Data items
▼

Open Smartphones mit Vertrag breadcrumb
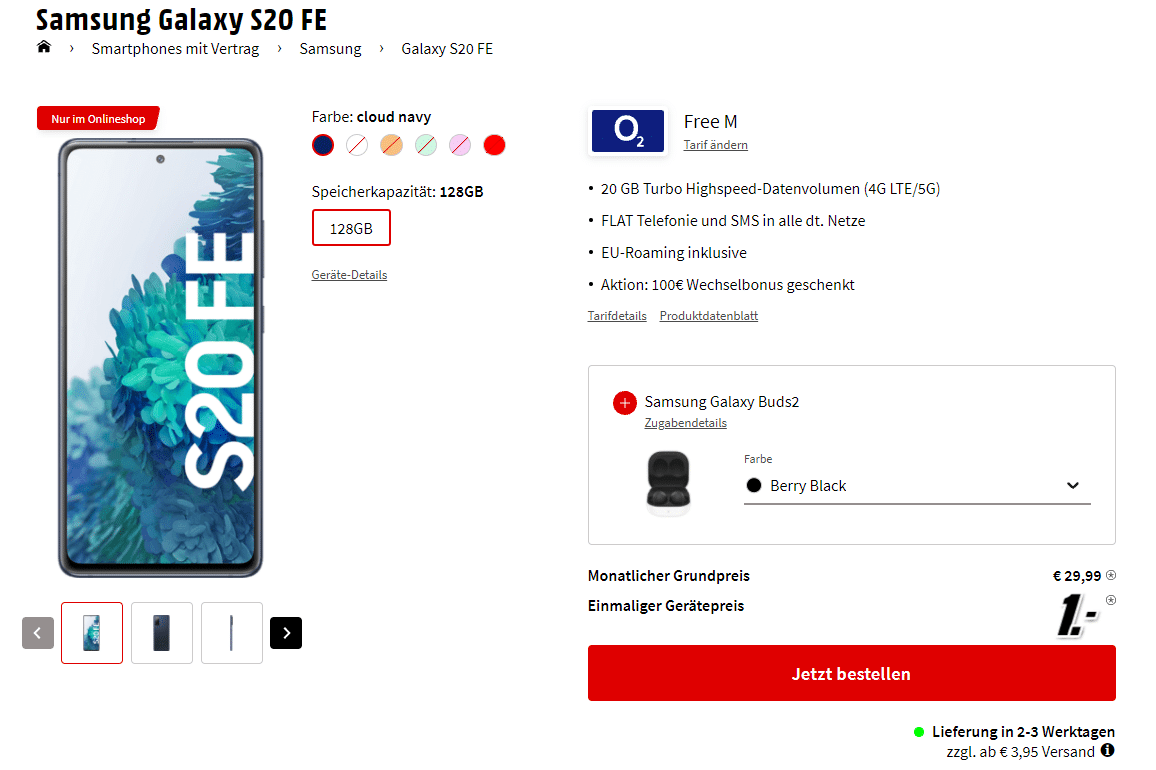This screenshot has height=770, width=1156. 175,49
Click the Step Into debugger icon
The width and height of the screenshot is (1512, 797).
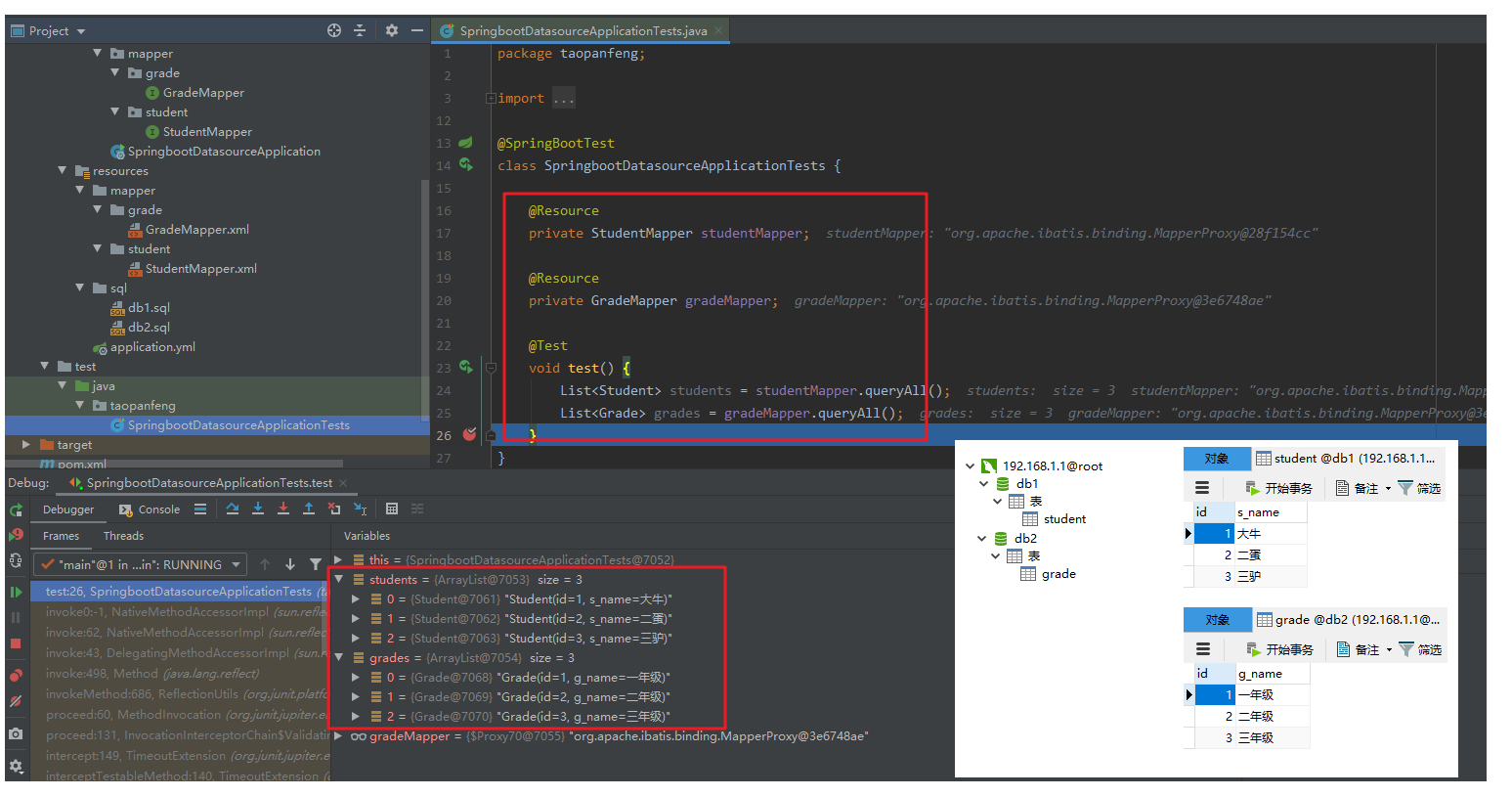[x=258, y=509]
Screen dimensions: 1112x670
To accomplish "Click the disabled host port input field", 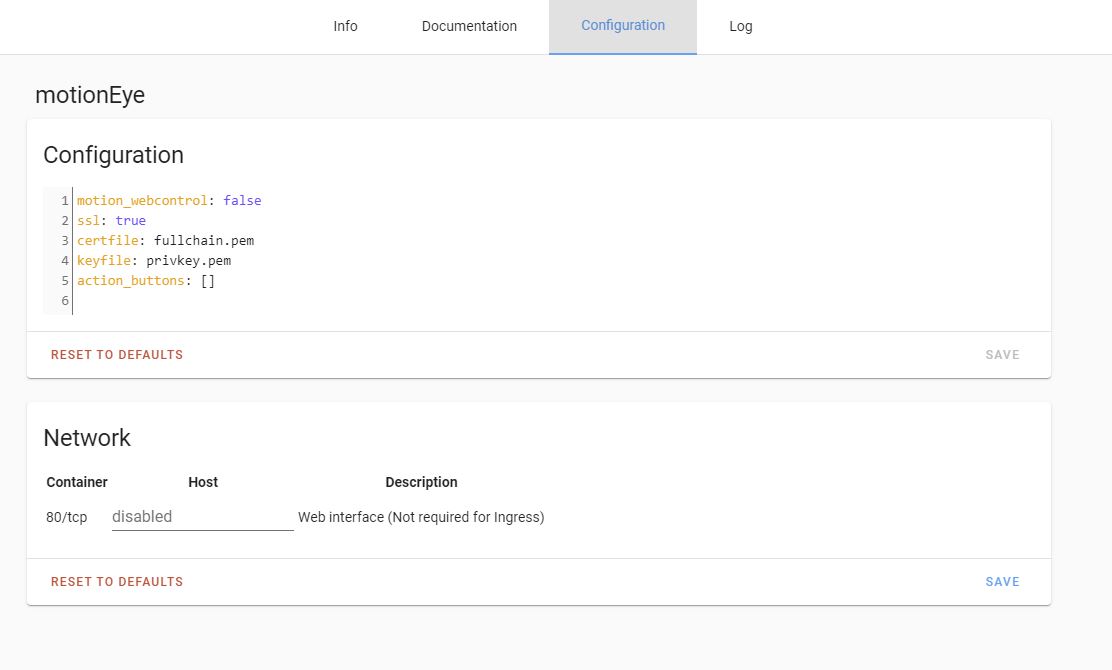I will (x=200, y=516).
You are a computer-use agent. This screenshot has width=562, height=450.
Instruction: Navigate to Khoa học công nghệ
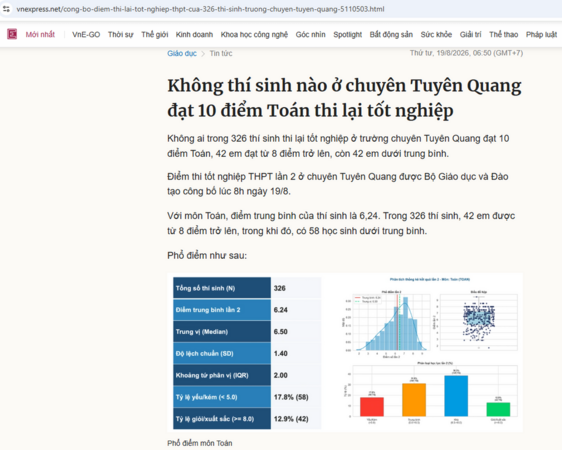(254, 34)
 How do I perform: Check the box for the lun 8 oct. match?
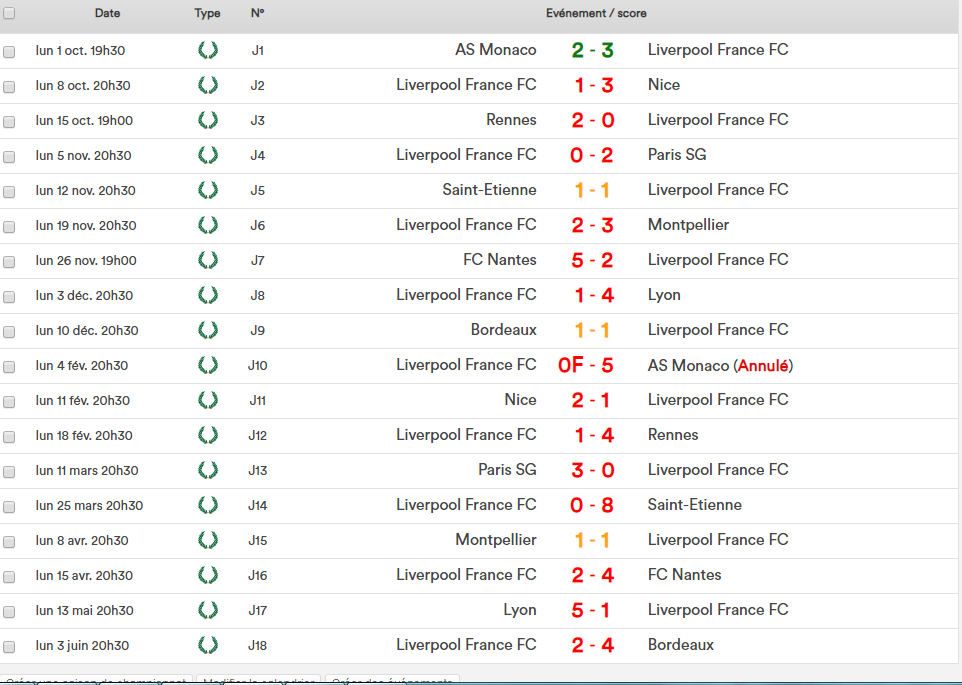9,87
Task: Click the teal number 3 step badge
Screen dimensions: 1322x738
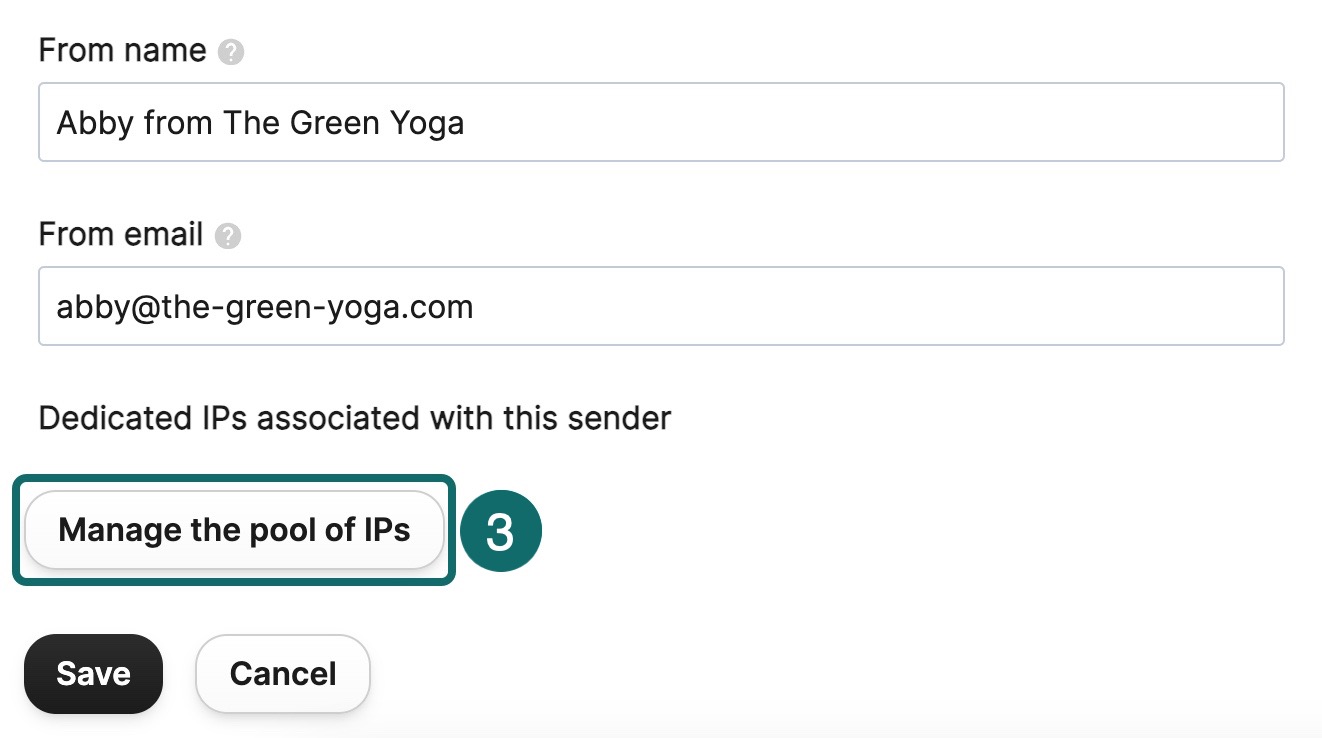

▲

Look through the data and gather every line with the string "dimensions" in it.

Screen dimensions: 1112x670
Screen dimensions: 1322x738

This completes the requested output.